Statutory obligations of natural justice
[143] We now consider whether Fisher J was correct to conclude that the mandatory natural justice requirements in Articles 18 and 24 did not require the disclosure of the model. The issue we must address is whether each limb of the phrase “expert report or evidentiary document”, in its context in the Act and in light of the Act’s legislative history, is to be read narrowly as indicated by the Judge. The effect of his approach is to extend the area in which natural justice obligations may be excluded by agreement between the parties. This can be said to be consistent with
party autonomy which is part of the context to be considered. On the other hand it is always open to parties to choose expert determination, outside of the statutory zone of arbitration, as a means for avoiding the requirements of natural justice.
[144] We turn first to consider the meaning of “expert report”. It is clear that “expert report” does not include a report on matters of general application. This is indicated by the context and reinforced by the travaux préparatoires to the UNCITRAL Model Law, to which the Court is entitled to have regard in terms of s3 of the Act.
[145] We also agree with the Judge that the notion of an expert report is indicative of a statement of fact or opinion to the arbitrator from a stranger to the arbitration. This is indicated, as the Judge said, by the use of the word “report”, and also by the notion of an “expert report” itself, which conveys the idea of the provision of expert evidence in Court proceedings. Therefore we accept that reports or documents prepared by an arbitrator or staff are not expert reports within Article 24(3).
[146] The more difficult issue in the appeal is the meaning of “evidentiary document”. The first question here is whether a document produced by an arbitrator or staff is capable of amounting to an evidentiary document. The ordinary meaning of the words suggests that the inquiry should be concerned with the character of the content of a document rather than who was responsible for its preparation. As well, the common law rules of natural justice are premised on a recognition that an arbitrator may act in a manner that amounts to gathering evidence. As Dunn LJ observed in Fox v P G Wellfair Ltd [1981] 2 Lloyd’s Rep 514, 528, discussing the common law position:
an expert arbitrator should not in effect give evidence to himself without disclosing the evidence on which he relies to the parties.
[147] There is an underlying reality in the proposition that internal aspects of the arbitrator’s reasoning process may incorporate new factual material which in its effect is akin to evidence. If introduced by a participant, the natural justice obligations identified clearly would require an opportunity to comment on such material.
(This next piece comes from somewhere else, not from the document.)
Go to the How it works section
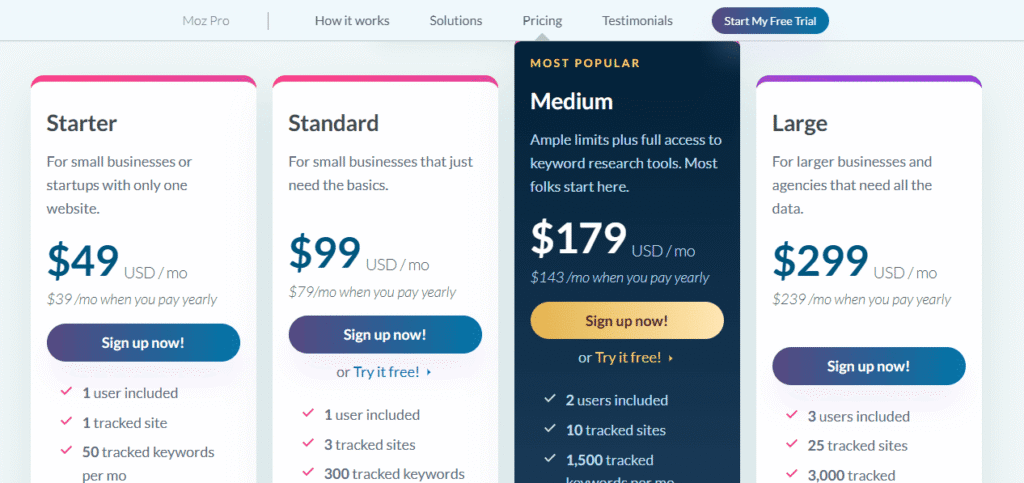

[148] The legislative history of the Act, however, suggests that the ambiguity is to be resolved against the view that an evidentiary document can include the product of the arbitrator’s own internal processes. UNCITRAL and its Working Group in their development of what became the UNCITRAL Model Law appear solely to have been concerned with requiring that an arbitral tribunal disclose documents produced by persons outside of the arbitration on which the arbitrator comes to rely. As indicated, in the original draft there was no reference to the term “evidentiary document” in what became Article 24(3) of the Model Law. Rather, the material which had to be disclosed by the Tribunal was expressed as:
any expert report or other document, on which the arbitral tribunal may rely in making its decision…
[149] Concern was expressed by delegates over the potential breadth of the term “other document”. The Secretariat recorded that the Soviet Union considered the requirement of disclosure of any “other document” on which reliance was placed as being too broad since it might be applied to documents such as publications of laws, judicial precedents and legal studies. It should refer only to documents of an evidentiary nature, ie “documentary evidence”. (“Sixth Secretariat Note: Analytical Compilation of Government Comments” A/CN.9/263 (19 March 1985)).
[150] During discussion the delegate of the United States expressed concern that the term might be construed as requiring the results of arbitrators’ library research to be communicated to parties before making an award. He said that the text should not preclude tribunals “from doing what they normally did in making decisions,” instancing consulting statistics and dictionaries. He proposed deletion of the whole sentence, or at least the words “or other document”. (A/CN.9/SR.324 (14 June 1985)).
[151] The Secretariat’s response to these and other expressions of concern over the possible ambiguity was to say that “other document” meant “any written material of similar, ie evidentiary, nature (e.g. weather report or exchange rate listing of a given day)”. (“Seventh Secretariat Note: Analytical Commentary on Draft Text” A/CN.9/264 (25 March 1985)).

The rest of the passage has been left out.